Kerner äußert den Verdacht, dass Schulte lediglich als Übergangslösung fungiert haben könnte oder möglicherweise interne Differenzen der Grund für seinen schnellen Abschied sind. Zur weiteren Aufklärung der Situation wird Klarheit gefordert. Schulte, der erst seit dem 1. Juni im Amt war, kündigte an, seinen Posten bei Thyssenkrupp zugunsten einer neuen Herausforderung als Finanzvorstand bei der Deutschen Börse aufzugeben.
Aufsichtsratschef Siegfried Russwurm bedauerte diese Entscheidung, respektierte jedoch das Streben Schultes nach der neuen DAX-Position.
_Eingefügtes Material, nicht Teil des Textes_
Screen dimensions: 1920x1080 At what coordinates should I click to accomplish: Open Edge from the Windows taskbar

Ein konkreter Wechseltermin steht noch aus; bis dahin wird Schulte neben seiner aktuellen Rolle auch die Pflichten des Personalvorstands übernehmen.
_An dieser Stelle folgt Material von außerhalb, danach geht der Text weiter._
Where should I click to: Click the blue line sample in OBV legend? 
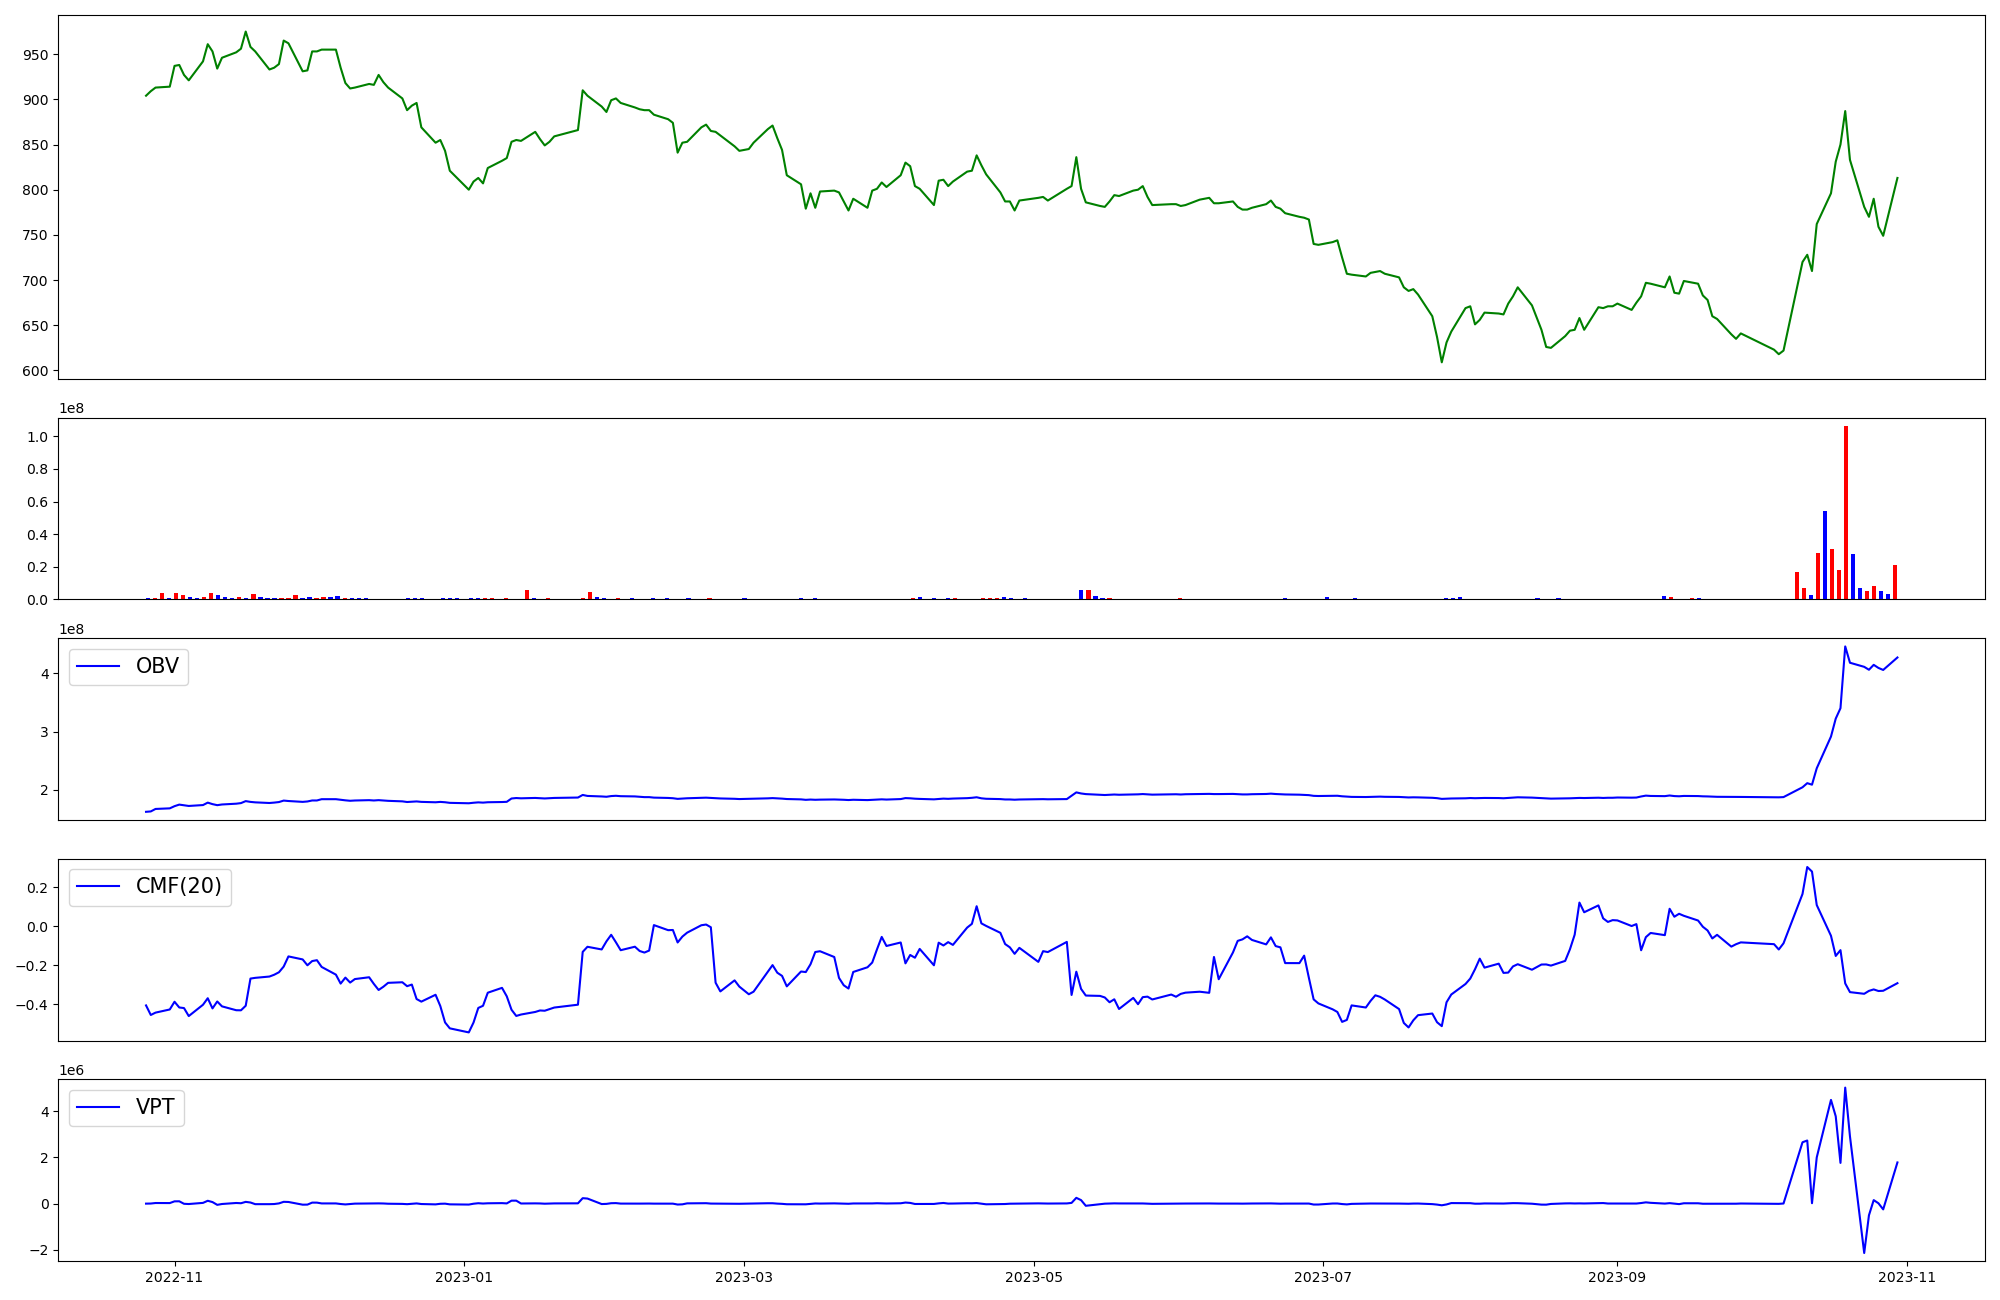[98, 666]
Die finanzielle Schieflage bei Thyssenkrupp, die im Geschäftsjahr 2023/24 zu einem Verlust von 1,4 Milliarden Euro führte, unterstreicht die Dringlichkeit eines Umbaus, insbesondere in der Stahlsparte. Dieser Transformationsprozess wird voraussichtlich mit einer drastischen Reduzierung der Belegschaft einhergehen. Allein in dieser Sparte sind 11.000 von 27.000 Arbeitsplätzen bedroht.
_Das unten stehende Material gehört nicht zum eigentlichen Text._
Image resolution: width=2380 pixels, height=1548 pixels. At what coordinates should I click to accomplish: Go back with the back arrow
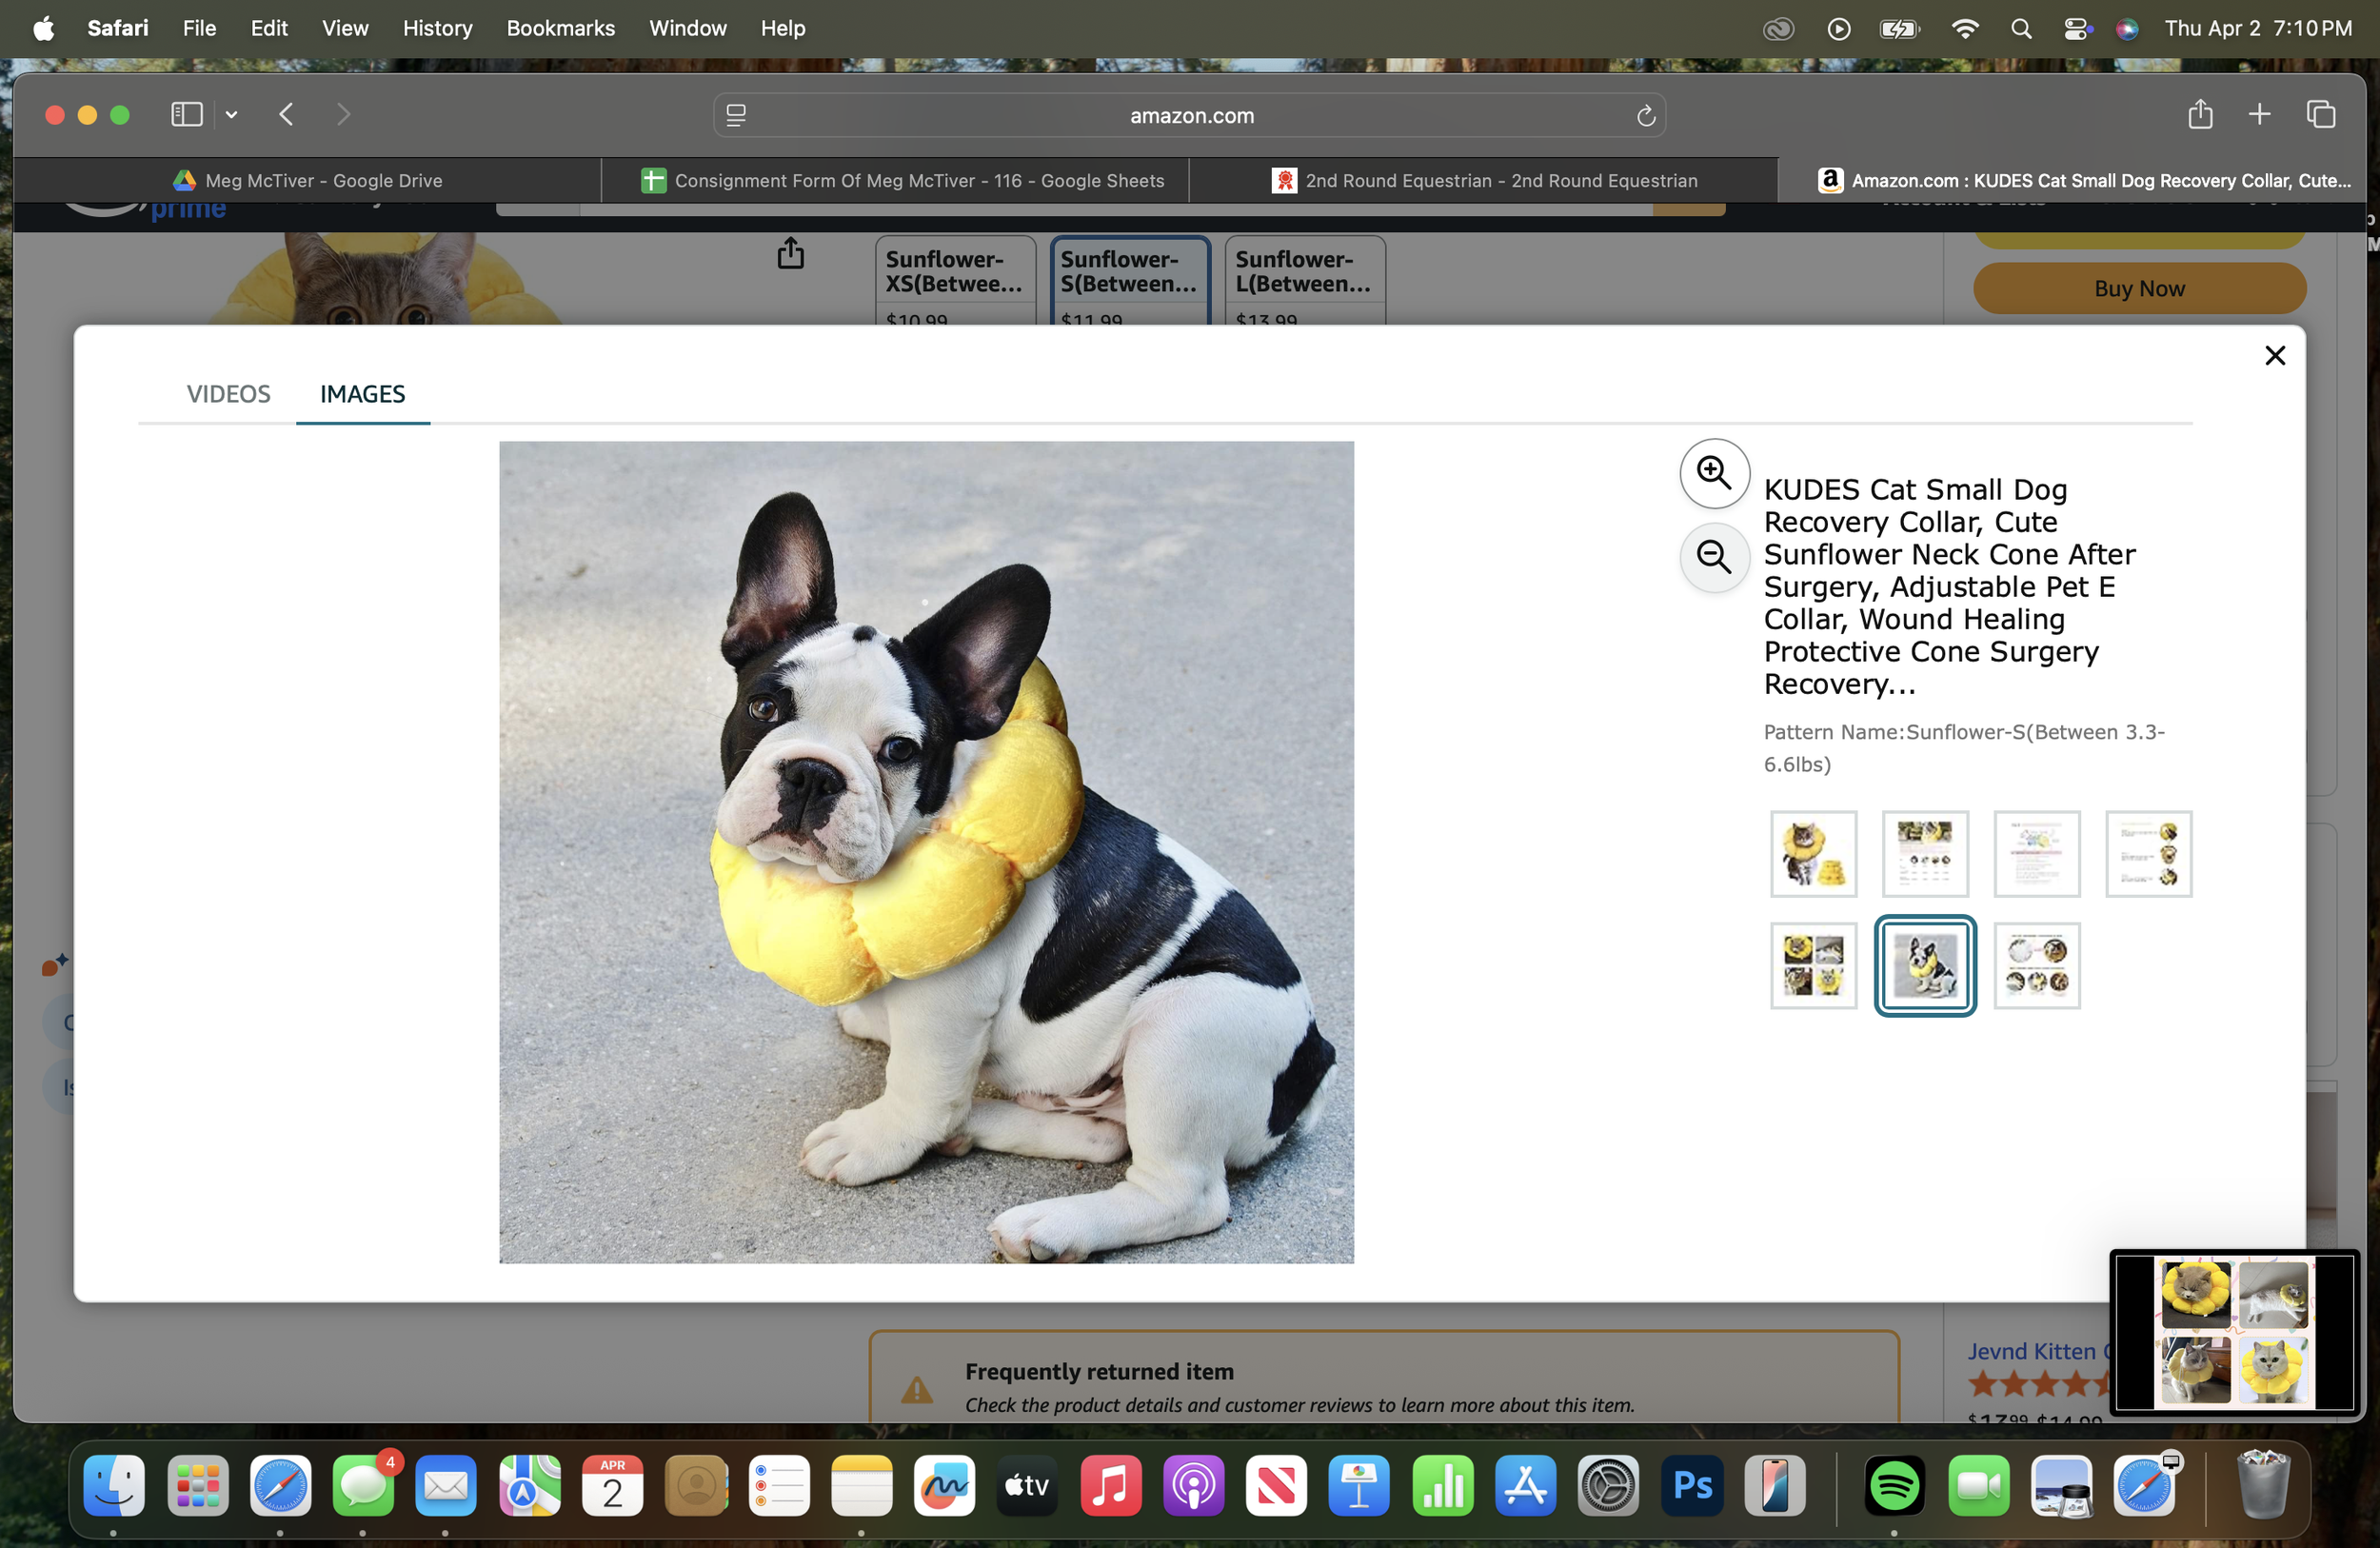(287, 115)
Der jüngste Abgang von Schulte reiht sich ein in eine Kette prominenter Personalveränderungen bei Thyssenkrupp. Bereits zuvor hatte der Personalvorstand Oliver Burkhard seinen Ausstieg angekündigt, um sich auf die Thyssenkrupp-Marinesparte zu konzentrieren. Auch Cetin Nazikkol, ehemaliger Chefstratege des Konzerns, hat bereits im November neuen beruflichen Herausforderungen den Vorzug gegeben.
Kerner berichtet von einem regelrechten Exodus der Führungskräfte, ausgelöst durch internen Zwist und Unzufriedenheit mit der neuen Unternehmenskultur. Die Konzernleitung steht nun unter Druck, Stabilität und Fokus in der Belegschaft zurückzugewinnen, um die bevorstehenden Herausforderungen effektiv zu meistern.